“The Muse” (2025)
A Flemish woman tried to kidnap me, and clearly it was her first time, so I decided to help her, because kidnapping is a male-dominated industry.

She brought me back to her house, where she’d made up a bed for me and put a flimsy lock on the door. I was supposed to be her model. I got dressed up and undressed, and sitting under the raw lights with my makeup slowly melting, I realized two things: she wasn’t a very good photographer, and these were pictures for others to enjoy. Halfway through I asked to see a few, and I looked like I had a fever. But then she looked at me with shining eyes and told me that I was going to be her muse. And that’s when I started posing.
From that point on, I got to do my own makeup, and then I practiced doing the lighting too.
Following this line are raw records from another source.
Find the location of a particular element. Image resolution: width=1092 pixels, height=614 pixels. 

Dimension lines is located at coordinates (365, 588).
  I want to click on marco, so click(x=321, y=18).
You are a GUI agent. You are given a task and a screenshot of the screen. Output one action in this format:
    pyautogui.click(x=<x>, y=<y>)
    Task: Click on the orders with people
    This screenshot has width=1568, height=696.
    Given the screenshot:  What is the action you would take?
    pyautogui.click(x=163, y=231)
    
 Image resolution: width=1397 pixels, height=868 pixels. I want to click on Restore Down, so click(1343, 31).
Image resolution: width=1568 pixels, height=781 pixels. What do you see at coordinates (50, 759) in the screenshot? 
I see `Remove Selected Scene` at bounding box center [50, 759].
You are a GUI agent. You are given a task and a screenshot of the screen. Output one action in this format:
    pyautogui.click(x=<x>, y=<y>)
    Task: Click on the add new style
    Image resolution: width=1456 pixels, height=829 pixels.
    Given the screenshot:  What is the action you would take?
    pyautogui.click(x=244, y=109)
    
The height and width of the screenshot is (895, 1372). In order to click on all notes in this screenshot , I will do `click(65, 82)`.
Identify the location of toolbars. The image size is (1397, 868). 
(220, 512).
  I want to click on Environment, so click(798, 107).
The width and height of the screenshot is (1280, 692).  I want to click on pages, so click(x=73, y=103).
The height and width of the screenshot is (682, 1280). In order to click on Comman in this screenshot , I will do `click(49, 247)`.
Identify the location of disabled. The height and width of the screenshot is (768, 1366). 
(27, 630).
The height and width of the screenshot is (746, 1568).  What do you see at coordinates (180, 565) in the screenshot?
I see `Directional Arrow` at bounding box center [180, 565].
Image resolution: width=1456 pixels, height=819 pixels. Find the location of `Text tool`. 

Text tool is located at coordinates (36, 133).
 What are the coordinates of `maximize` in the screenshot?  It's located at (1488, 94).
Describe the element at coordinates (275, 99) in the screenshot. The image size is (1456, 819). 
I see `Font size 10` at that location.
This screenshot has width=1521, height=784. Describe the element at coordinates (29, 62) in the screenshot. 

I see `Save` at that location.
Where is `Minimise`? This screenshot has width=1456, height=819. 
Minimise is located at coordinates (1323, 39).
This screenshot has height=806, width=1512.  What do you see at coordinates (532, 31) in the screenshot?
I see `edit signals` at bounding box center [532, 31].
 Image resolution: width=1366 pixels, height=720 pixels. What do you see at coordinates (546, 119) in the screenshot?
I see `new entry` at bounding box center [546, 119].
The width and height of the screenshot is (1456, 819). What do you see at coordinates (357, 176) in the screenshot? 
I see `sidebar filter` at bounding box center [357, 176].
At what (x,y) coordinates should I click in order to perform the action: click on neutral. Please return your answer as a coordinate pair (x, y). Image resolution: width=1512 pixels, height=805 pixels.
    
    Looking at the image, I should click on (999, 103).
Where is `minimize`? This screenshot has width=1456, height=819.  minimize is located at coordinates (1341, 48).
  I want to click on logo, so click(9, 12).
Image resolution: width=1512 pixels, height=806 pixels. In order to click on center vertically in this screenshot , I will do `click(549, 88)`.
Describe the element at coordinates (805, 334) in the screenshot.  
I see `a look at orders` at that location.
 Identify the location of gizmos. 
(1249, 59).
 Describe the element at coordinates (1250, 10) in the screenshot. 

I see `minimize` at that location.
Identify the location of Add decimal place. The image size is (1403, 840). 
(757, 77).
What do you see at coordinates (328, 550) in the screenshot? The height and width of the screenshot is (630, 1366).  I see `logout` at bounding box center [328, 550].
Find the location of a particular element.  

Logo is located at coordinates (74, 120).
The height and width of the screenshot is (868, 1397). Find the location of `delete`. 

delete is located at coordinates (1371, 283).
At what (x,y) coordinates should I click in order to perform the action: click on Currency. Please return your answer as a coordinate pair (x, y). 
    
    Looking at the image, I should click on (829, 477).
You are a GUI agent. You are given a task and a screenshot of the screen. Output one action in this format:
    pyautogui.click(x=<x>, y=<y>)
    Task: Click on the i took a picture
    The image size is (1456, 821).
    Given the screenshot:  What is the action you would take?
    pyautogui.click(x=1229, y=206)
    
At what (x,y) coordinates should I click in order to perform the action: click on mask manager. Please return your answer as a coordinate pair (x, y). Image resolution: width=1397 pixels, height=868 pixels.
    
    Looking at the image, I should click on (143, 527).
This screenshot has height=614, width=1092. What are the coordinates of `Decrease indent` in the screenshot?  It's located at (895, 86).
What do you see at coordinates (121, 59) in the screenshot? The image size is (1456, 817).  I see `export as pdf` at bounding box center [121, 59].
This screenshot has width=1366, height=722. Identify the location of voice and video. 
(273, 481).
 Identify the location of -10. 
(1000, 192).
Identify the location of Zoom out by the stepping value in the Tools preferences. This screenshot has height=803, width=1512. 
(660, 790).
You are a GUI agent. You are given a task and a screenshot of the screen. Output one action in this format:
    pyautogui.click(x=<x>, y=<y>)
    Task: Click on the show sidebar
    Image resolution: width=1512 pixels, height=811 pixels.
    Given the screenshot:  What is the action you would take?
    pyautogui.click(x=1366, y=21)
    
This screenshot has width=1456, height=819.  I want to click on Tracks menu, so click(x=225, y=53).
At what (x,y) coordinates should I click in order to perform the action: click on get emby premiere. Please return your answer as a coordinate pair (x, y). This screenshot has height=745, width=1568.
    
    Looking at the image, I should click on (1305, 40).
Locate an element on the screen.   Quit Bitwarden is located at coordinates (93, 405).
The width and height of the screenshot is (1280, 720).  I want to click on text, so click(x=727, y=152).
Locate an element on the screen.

The images started to look more like the fantasy she wanted to portray. She sold more pictures. Some of them have my signature. I put my real name on them.
I was older than she wanted. She shaved my face every day, closer and closer, to the point of little dots of blood. She didn’t like my stomach either. My post-pubertarian body with its wear and tear affected the fantasy we were trying to enact. To console her over the fact that I was human, I would suck in my gut a little and pose a little more daring. She would clap her little fat hands and roll up the film.
We got married for tax purposes, and we spent the wedding night installing a new, bigger lock. It was my idea, I had figured out how to pick the old one ages ago. We were very drunk and very happy, grinding our teeth so hard we could hear it.
When she died, I undressed her and arranged her body on the velvet couch. I set up the lighting, I blushed her cheeks rosy, and I did a tasteful series of Polaroids. Then I took the key from her pocket, left the pictures on the table, and exited into the Belgian autumn.